У дверей ближайшего же дома Грэм увидел пожилого крестьянина с женой. Они расположились с ужином за столом, вынесенным на улицу. Заметив всадника, под пыльным плащом которого топорщились ножны с мечом, они заметно встревожились, а мужчина даже встал из-за стола, чтобы приветствовать его.
— Вечер добрый, сударь, — произнес он на почти непонятном Грэму диалекте касотского.
— И тебе вечер добрый, — ответил Грэм на всеобщем. К испугу крестьянина примешалось удивление. Видимо, не часто в этой глуши встречались чужеземцы. — Пусть милостью богов стол твой и закрома твои никогда не пустуют.
Крестьянин согнулся в глубоком поклоне. Жена его, не поднимавшаяся из-за стола, с нескрываемым страхом смотрела на Грэма. Наверное, она приняла его за разбойника, и не удивительно, с его-то видом: бородатый, осунувшийся, пропыленный, да еще этот свежий шрам на лбу. На поясе — меч, у седла — арбалет. Грэм понимал ее тревогу, но развеять не мог. Да и не видел нужды, если честно. Если его будут бояться, то скорее ответят на интересующие его вопросы.

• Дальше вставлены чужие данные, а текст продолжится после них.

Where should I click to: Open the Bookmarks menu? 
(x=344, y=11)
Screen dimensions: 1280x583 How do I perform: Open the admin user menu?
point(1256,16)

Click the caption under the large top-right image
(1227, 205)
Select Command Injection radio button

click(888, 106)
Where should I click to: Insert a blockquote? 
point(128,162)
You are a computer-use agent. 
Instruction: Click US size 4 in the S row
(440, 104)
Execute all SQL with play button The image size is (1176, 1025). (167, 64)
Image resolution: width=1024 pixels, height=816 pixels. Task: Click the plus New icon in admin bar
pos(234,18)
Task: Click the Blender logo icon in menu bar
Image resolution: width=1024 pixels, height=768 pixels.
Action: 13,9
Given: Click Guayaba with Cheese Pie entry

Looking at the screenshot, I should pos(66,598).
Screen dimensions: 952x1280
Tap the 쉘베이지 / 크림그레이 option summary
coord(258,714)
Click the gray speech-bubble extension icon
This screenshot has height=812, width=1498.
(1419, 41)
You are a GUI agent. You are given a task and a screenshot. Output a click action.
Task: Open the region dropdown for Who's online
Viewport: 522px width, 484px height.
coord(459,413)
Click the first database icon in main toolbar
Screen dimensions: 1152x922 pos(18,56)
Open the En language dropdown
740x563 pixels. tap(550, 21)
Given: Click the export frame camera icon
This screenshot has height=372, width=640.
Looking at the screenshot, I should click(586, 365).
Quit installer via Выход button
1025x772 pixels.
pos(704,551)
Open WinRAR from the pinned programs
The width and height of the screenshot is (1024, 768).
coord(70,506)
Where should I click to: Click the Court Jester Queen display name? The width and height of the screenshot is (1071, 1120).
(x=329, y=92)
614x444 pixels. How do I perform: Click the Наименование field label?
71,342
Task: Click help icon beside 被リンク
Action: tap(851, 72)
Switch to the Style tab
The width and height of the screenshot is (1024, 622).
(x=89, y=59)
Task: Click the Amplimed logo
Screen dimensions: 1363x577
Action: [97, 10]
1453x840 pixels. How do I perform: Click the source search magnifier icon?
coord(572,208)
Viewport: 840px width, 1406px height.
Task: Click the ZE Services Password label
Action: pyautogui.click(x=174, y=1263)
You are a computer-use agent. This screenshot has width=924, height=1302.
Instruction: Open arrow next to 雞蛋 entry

— Добрый человек, — заговорил он, дождавшись, пока крестьянин выпрямится. — Скажи, не проезжали ли здесь чужеземцы? — скрывать нездешнее происхождение четверки медейцев он не видел смысла. Зачем, если, едва они откроют рот, это становится очевидным? — Их четверо, все верхом. Два парня лет двадцати трех и две совсем молоденькие девушки, рыжая и блондинка. Они должны были держать путь на север.
Как ни странно, тревога хуторянина и его жены заметно возросла. Неспроста это, подумал Грэм. Проезжали они здесь, чует мое сердце, только почему-то старик не хочет или боится об этом говорить.
— Не припоминаю я таких, сударь, — ответил крестьянин почтительно. — Никто у нас тут не проезжал, а уж такие господа, как вы описали, и подавно.
— Вспомни получше, — предложил Грэм, покопался в кошельке и бросил в руки старику крупную золотую монету. Касотскую, из старых запасов.
Глаза старика заблестели. Теперь жадность боролась в нем со страхом. Грэм подумал, что мысли его сейчас как на ладони: золотая монета в таком захолустье — целое состояние, а старик надеялся получить еще и вторую, угодив богатому господину. Увидев это выражение надежды на его лице, Грэм утвердился в мысли, что медейцы здесь были. Чтобы положить конец мучительным размышлениям старика, он достал вторую монету, покрутил ее в пальцах так, чтобы металл вспыхнул на солнце. Тусклые глаза хуторянина загорелись ярче золота, не говоря уже о глазах его жены, которая просто пожирала монету взглядом.
— Говорите, два парня и две девушки, сударь? — крестьянин сделал вид, что его внезапно осенило. — Рыженькая и светленькая? Молоденькие совсем? — он переглянулся с женой, та кивнула ему. — Вспомнил я, сударь. Здесь они.
— Здесь? — вскинулся Грэм, не поверив своим ушам. Не может быть — такая удача! — Ты говоришь, они здесь? Где?
— У Гернота они живут. В сарае… Уж несколько дней как. Упросили его пустить их, никто не хотел — чужеземцы, да еще странные какие-то. Много золота обещали, только все боялись их пускать.